■ SET PROBLEM ■
Copy out the stretch of records from the line containing "The image size is (1151, 557)." through the end of the records, both ends included, reproducing each line unchanged.

Recorded data:
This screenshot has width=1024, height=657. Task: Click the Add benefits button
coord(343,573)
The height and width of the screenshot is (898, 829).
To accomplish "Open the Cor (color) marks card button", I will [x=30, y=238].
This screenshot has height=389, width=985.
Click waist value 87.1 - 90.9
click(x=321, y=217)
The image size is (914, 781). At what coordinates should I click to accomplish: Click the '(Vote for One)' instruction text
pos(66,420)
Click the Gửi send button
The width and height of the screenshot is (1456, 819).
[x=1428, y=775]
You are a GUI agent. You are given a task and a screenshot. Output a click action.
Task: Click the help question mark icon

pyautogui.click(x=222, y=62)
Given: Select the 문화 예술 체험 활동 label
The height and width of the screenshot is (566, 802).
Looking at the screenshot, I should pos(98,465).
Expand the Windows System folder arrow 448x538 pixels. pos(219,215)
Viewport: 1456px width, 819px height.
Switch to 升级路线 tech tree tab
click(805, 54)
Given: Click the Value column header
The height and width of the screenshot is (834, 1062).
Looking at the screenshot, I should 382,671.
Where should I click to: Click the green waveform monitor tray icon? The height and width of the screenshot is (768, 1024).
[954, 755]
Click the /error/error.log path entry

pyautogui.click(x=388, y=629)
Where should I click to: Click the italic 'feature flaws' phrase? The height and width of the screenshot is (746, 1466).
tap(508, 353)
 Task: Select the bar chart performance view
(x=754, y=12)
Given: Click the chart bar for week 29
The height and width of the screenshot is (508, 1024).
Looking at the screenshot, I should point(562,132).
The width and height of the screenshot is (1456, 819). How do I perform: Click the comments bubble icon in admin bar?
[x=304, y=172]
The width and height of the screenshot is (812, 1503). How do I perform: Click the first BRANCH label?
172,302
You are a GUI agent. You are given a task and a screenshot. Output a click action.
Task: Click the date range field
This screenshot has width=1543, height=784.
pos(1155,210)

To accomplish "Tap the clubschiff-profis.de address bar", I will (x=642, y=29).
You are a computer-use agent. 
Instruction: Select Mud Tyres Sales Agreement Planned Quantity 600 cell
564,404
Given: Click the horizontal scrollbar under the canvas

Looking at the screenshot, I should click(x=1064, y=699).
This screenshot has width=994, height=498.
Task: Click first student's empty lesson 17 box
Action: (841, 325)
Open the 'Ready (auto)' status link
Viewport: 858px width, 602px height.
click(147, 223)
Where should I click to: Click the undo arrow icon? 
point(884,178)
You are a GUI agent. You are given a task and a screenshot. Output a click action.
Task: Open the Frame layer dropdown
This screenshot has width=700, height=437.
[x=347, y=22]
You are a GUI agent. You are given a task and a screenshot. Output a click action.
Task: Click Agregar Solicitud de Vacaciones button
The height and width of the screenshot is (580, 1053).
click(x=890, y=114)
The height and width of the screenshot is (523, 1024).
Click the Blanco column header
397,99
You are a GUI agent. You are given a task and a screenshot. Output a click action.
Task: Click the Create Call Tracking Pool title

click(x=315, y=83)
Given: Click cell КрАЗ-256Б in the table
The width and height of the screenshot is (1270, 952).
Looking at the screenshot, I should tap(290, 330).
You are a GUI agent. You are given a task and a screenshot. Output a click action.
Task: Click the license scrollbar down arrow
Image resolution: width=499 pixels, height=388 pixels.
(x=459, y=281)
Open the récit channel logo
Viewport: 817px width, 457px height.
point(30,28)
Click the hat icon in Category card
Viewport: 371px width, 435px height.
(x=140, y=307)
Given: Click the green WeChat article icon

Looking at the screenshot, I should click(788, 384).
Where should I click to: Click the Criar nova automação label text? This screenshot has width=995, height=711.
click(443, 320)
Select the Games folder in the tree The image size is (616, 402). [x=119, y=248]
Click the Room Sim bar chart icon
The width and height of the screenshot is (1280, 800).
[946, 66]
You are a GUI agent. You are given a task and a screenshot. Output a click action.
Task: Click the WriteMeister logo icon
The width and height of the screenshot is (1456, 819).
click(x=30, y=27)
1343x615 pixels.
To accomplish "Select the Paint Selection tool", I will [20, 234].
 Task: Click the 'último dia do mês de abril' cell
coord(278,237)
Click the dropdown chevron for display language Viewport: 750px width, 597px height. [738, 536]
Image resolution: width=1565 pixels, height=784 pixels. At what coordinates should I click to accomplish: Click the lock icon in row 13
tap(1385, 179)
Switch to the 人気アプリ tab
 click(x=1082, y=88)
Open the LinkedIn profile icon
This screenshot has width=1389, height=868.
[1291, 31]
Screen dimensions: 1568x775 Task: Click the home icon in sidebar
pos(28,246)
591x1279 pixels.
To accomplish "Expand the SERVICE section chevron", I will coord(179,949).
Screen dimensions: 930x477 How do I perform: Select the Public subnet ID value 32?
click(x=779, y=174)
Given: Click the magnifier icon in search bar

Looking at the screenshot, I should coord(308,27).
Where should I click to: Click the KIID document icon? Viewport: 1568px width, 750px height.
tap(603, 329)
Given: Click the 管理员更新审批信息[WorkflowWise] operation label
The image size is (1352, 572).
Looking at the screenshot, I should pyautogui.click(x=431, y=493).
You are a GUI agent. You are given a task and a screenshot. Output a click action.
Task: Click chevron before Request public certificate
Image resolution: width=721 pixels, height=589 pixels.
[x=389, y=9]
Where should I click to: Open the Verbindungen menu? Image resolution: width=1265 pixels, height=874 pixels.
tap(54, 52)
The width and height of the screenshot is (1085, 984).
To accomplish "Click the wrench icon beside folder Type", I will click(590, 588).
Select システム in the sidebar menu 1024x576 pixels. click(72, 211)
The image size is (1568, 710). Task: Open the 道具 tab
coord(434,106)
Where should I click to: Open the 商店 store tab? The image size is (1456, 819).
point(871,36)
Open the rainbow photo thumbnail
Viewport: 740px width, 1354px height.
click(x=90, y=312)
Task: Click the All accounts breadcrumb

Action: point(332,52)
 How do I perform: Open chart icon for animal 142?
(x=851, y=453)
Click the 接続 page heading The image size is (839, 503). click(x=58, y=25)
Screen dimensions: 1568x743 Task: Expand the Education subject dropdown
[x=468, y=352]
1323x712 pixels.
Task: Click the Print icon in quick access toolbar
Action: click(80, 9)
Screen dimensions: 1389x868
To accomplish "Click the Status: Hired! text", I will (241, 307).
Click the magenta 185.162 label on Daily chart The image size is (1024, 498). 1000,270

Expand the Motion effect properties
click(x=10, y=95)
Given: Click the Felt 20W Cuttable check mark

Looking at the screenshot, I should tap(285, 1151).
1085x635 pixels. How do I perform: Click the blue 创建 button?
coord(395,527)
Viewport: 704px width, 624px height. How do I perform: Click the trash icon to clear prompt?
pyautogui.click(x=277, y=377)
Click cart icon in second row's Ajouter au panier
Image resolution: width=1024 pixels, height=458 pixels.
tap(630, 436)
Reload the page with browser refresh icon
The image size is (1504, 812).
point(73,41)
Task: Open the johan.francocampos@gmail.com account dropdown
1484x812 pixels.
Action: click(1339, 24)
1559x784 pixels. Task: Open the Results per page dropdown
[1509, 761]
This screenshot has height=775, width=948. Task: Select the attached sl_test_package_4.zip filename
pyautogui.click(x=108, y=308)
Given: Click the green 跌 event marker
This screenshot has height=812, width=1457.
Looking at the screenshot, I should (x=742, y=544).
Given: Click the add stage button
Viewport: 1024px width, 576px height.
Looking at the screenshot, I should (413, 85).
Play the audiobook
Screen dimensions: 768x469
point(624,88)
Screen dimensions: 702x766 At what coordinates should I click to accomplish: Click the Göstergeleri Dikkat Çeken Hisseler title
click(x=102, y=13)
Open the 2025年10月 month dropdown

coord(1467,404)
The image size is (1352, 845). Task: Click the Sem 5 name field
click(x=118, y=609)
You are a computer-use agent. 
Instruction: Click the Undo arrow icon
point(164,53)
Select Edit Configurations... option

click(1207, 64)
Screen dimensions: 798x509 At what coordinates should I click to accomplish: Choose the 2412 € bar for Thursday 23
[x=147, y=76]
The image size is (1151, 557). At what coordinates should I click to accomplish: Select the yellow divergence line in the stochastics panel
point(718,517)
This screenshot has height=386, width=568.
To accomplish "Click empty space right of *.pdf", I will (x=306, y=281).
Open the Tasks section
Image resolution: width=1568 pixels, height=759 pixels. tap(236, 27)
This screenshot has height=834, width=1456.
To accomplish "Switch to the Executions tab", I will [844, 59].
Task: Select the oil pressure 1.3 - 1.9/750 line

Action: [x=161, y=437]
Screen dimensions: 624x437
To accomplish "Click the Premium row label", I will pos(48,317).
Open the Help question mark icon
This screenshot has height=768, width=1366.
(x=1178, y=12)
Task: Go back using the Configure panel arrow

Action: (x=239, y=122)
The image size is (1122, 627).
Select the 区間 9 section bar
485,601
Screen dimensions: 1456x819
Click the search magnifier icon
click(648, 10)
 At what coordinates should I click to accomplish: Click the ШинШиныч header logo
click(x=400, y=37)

■ REPLY ■
The image size is (1151, 557). At what coordinates should I click to accomplish: Select the yellow divergence line in the stochastics panel
point(718,517)
This screenshot has height=386, width=568.
To accomplish "Click empty space right of *.pdf", I will (x=306, y=281).
Open the Tasks section
Image resolution: width=1568 pixels, height=759 pixels. tap(236, 27)
This screenshot has height=834, width=1456.
To accomplish "Switch to the Executions tab", I will [844, 59].
Task: Select the oil pressure 1.3 - 1.9/750 line

Action: [x=161, y=437]
Screen dimensions: 624x437
To accomplish "Click the Premium row label", I will pos(48,317).
Open the Help question mark icon
This screenshot has height=768, width=1366.
(x=1178, y=12)
Task: Go back using the Configure panel arrow

Action: (x=239, y=122)
The image size is (1122, 627).
Select the 区間 9 section bar
485,601
Screen dimensions: 1456x819
Click the search magnifier icon
click(648, 10)
 At what coordinates should I click to accomplish: Click the ШинШиныч header logo
click(x=400, y=37)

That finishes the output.